‘In Raktobeej, I had a lot of physical action to do, so that was a new challenge.’
‘We didn’t want the action scenes to be over-the-top.’
‘We wanted to make the action raw and real.’
Bengali actor Abir Chatterjee is enjoying the stage at which his career is now.
After Fatafati, his new film Raktobeej is doing well too.
He tells Subhash K Jha, “When you get such responsibilities, you are challenged as an actor to get into the skin of the characters. Even the audience loves me in different avatars.”
Raktobeej comes close to Fatafati and Biye Bibhrat. How do you manage to do so many films convincingly?
I enjoy this.
When film-makers give you different characters to play, it is like they are entrusting you with a big responsibility.
As an actor, I enjoy the challenge of playing different characters.
The first two were shot last year while Raktobeej was shot this year.
Fatafati and Raktobeej are from the same production house. It is reassuring to see the same creators have so much faith in you.
When you get such responsibilities, you are challenged as an actor to get into the skin of the characters. Even the audience loves me in different avatars.
How challenging was it for you to play Pankaj Sinha? How did you prepare for the part?
In Raktobeej, I had a lot of physical action to do, so that was a new challenge.
We didn’t want the action scenes to be over-the-top.
We wanted to make the action raw and real.
My character Pankaj Sinha knows how to control himself and not go overboard with his heroics.
It is poojo time in the film. The honourable President Of India has to be protected. The margin of error is zero. There’s a stealthy determination in my character’s heroics.
What was it like working with Victor Banerjee in Raktobeej?
Victorda is a real charmer.
I call him the Prince, the handsome young man.
When I met him, he said he had heard a lot about me.
He then said he had a complaint: I was playing the cop and he, the President Of India.
But he said he wanted to play the cop.
I told him, ‘Sir, you can easily play the cop, but I can never play the President of India.’
That’s how we broke the ice.
As we shot, I realised how and why he has such an exciting career.
He has played the hero for Satyajit Ray. He has done mainstream Hollywood and Bengali films. This is so rare.
..............................
- PROBLEM -
Update everything from "It is poojo" down to "a real charmer." in the Abir Chatterjee interview, putting "gentleman" in place of "charmer". Rely only on the Abir Chatterjee interview.

- GIVEN INFORMATION -
..............................
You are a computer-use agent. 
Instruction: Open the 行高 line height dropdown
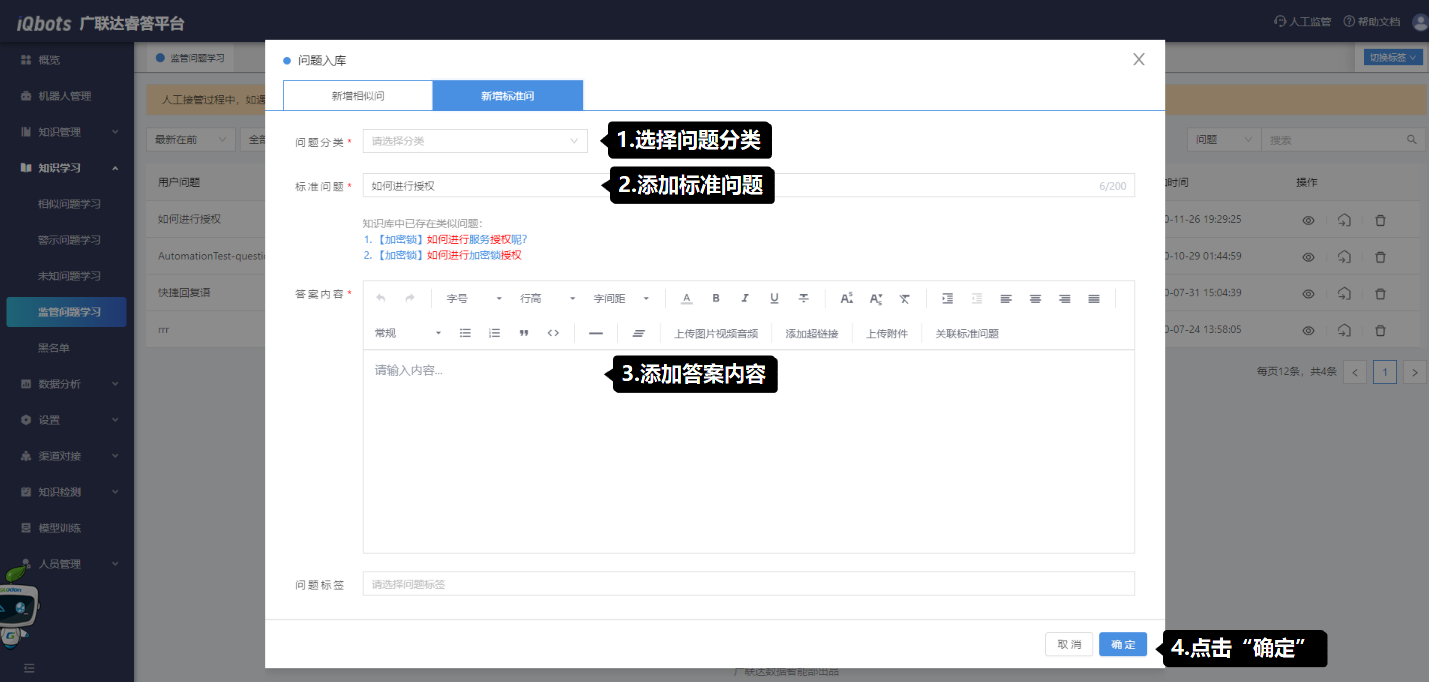(548, 298)
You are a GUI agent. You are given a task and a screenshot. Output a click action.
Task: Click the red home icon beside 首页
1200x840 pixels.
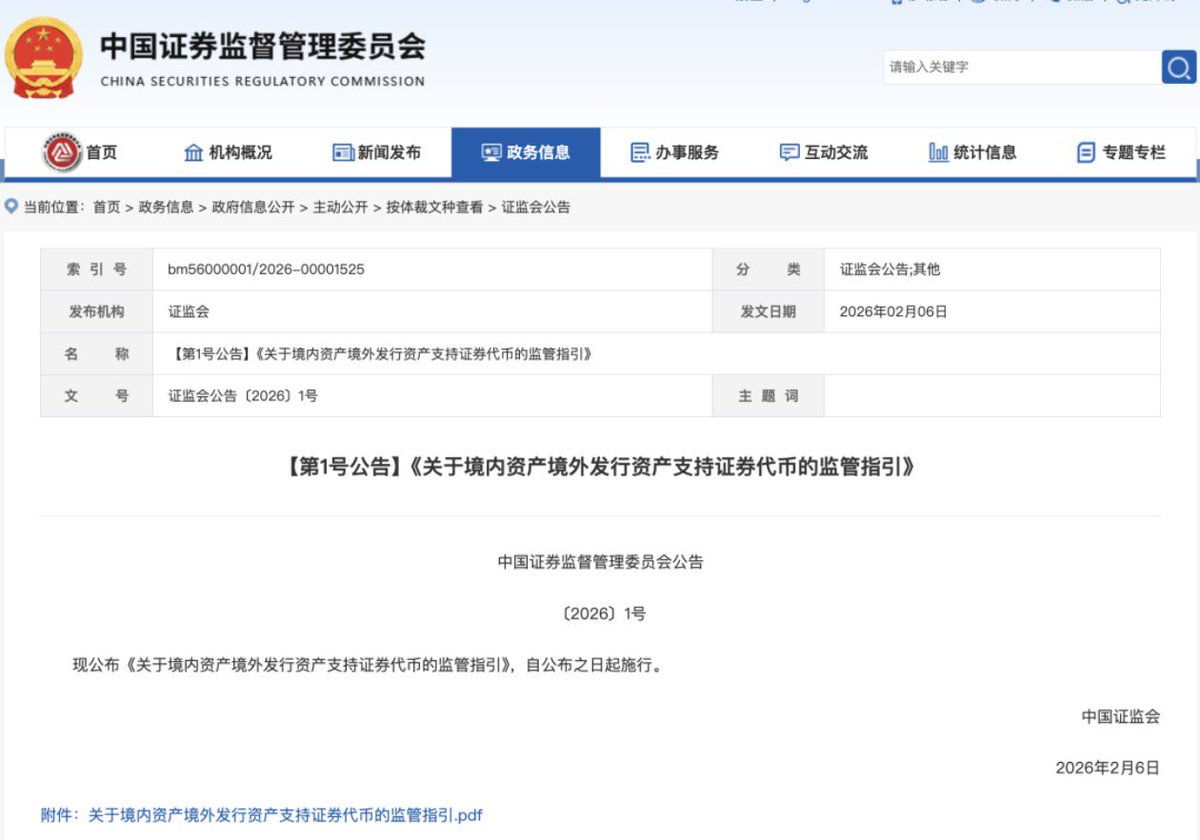(x=62, y=153)
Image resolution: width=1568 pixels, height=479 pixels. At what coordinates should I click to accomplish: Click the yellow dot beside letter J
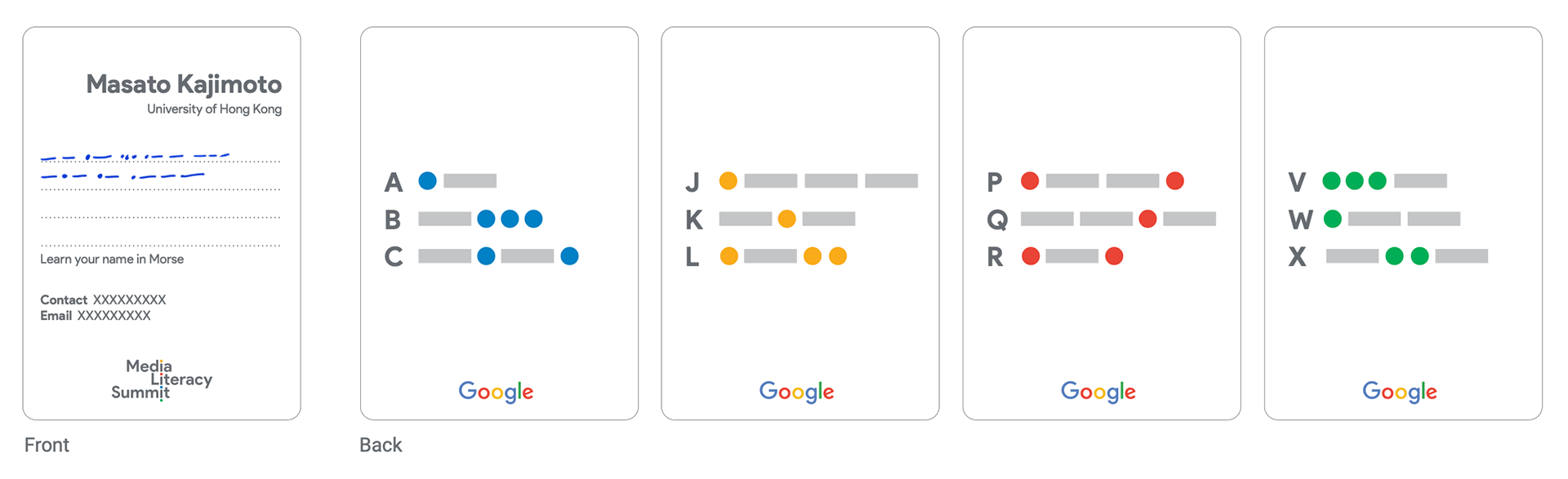[728, 180]
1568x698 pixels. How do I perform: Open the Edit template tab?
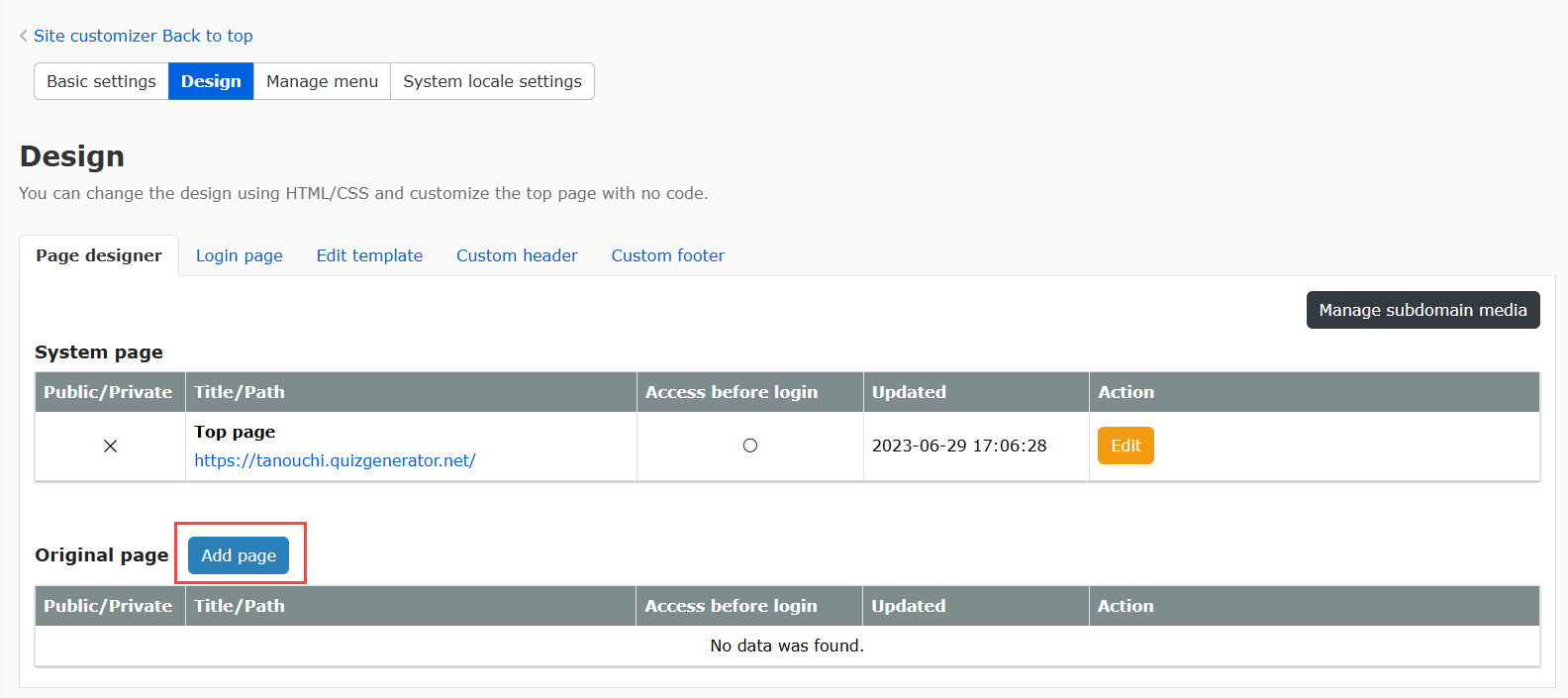tap(369, 255)
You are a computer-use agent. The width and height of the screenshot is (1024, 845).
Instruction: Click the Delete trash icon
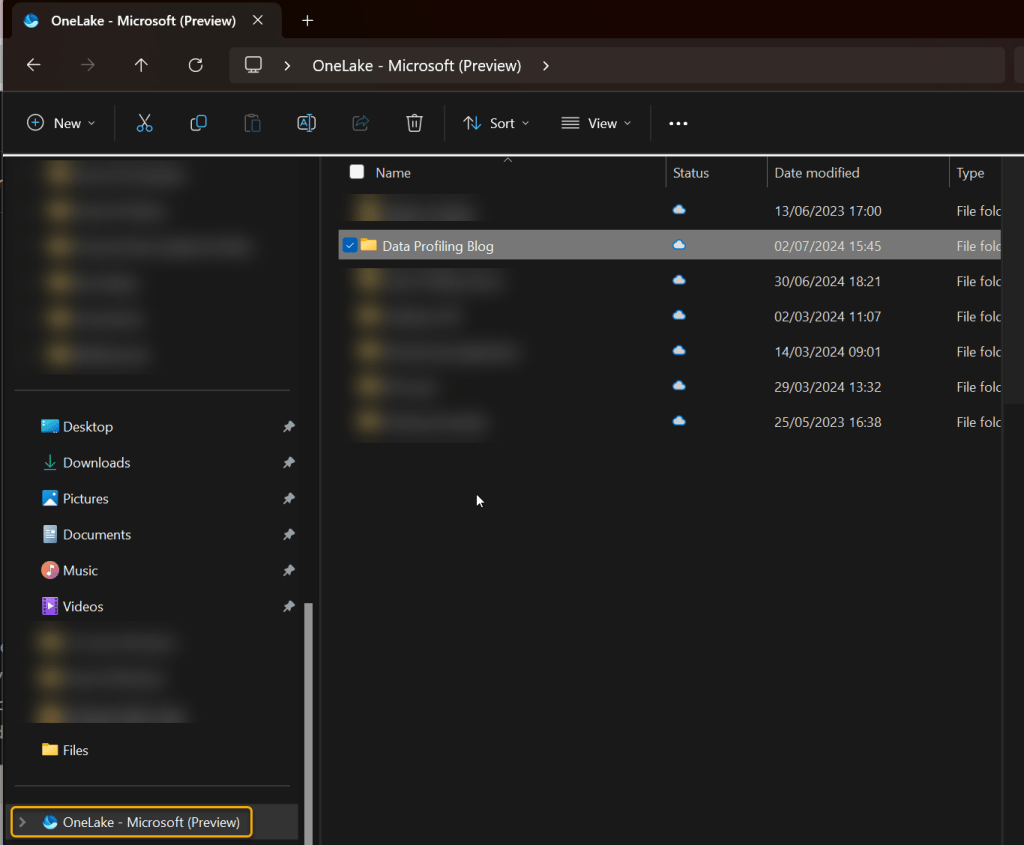click(x=414, y=123)
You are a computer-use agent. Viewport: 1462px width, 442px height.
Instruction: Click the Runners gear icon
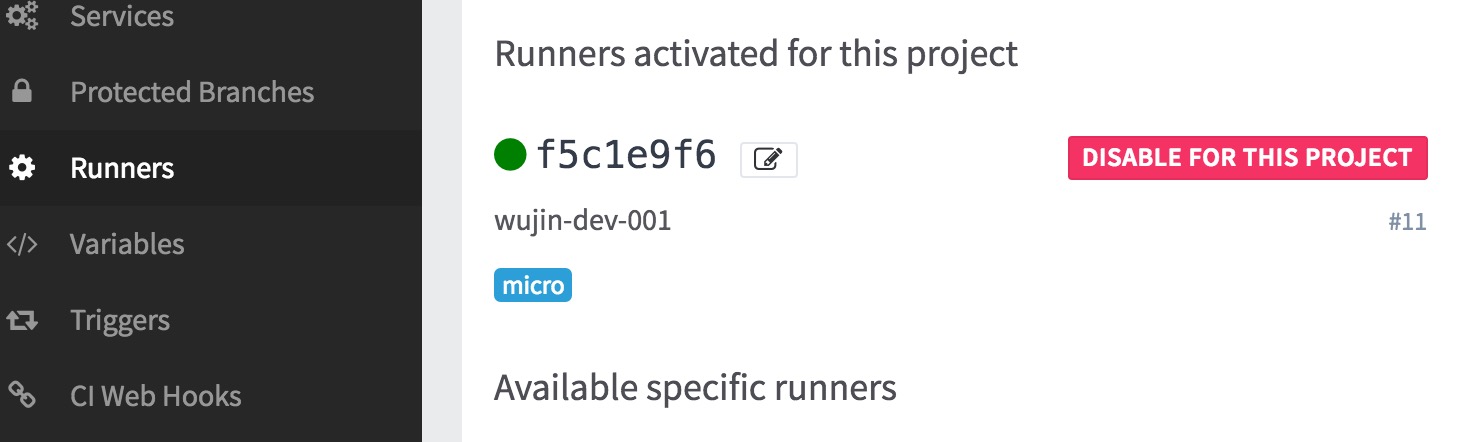click(21, 168)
..............................
- ANSWER -
It is poojo time in the film. The honourable President Of India has to be protected. The margin of error is zero. There’s a stealthy determination in my character’s heroics.
What was it like working with Victor Banerjee in Raktobeej?
Victorda is a real gentleman.